• Exercise details:
Edit the following lines so that every "Where is" becomes "Where can I find", keeping everything else the same.

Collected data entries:
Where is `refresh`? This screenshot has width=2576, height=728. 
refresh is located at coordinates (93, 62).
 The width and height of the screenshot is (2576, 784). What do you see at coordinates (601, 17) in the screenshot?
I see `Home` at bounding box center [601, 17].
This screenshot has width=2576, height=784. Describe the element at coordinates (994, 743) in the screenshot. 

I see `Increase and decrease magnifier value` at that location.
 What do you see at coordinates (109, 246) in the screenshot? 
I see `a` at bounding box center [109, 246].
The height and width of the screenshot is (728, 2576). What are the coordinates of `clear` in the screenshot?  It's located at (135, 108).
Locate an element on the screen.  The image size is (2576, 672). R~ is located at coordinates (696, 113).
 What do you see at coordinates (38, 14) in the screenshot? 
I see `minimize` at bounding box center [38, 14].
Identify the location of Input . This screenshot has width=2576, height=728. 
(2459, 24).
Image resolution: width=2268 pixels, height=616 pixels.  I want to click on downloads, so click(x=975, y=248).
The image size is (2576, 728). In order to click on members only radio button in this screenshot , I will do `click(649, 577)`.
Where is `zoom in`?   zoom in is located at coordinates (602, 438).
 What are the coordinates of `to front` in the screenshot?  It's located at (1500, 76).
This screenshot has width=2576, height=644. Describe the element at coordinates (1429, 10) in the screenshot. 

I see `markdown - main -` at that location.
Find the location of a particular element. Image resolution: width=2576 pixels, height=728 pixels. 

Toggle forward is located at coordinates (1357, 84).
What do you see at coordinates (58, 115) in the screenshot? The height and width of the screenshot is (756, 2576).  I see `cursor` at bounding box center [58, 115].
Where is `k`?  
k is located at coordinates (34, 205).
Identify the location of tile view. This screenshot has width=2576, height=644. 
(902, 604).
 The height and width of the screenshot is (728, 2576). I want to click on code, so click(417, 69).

• Result of the exercise:
Where can I find `refresh`? This screenshot has width=2576, height=728. 
refresh is located at coordinates (93, 62).
 The width and height of the screenshot is (2576, 784). What do you see at coordinates (601, 17) in the screenshot?
I see `Home` at bounding box center [601, 17].
This screenshot has width=2576, height=784. Describe the element at coordinates (994, 743) in the screenshot. 

I see `Increase and decrease magnifier value` at that location.
 What do you see at coordinates (109, 246) in the screenshot? 
I see `a` at bounding box center [109, 246].
The height and width of the screenshot is (728, 2576). What are the coordinates of `clear` in the screenshot?  It's located at (135, 108).
Locate an element on the screen.  The image size is (2576, 672). R~ is located at coordinates (696, 113).
 What do you see at coordinates (38, 14) in the screenshot? 
I see `minimize` at bounding box center [38, 14].
Identify the location of Input . This screenshot has width=2576, height=728. 
(2459, 24).
Image resolution: width=2268 pixels, height=616 pixels.  I want to click on downloads, so click(x=975, y=248).
The image size is (2576, 728). In order to click on members only radio button in this screenshot , I will do `click(649, 577)`.
Where can I find `zoom in`?   zoom in is located at coordinates (602, 438).
 What are the coordinates of `to front` in the screenshot?  It's located at (1500, 76).
This screenshot has width=2576, height=644. Describe the element at coordinates (1429, 10) in the screenshot. 

I see `markdown - main -` at that location.
Find the location of a particular element. Image resolution: width=2576 pixels, height=728 pixels. 

Toggle forward is located at coordinates (1357, 84).
What do you see at coordinates (58, 115) in the screenshot? The height and width of the screenshot is (756, 2576).  I see `cursor` at bounding box center [58, 115].
Where can I find `k`?  
k is located at coordinates (34, 205).
Identify the location of tile view. This screenshot has width=2576, height=644. 
(902, 604).
 The height and width of the screenshot is (728, 2576). I want to click on code, so click(417, 69).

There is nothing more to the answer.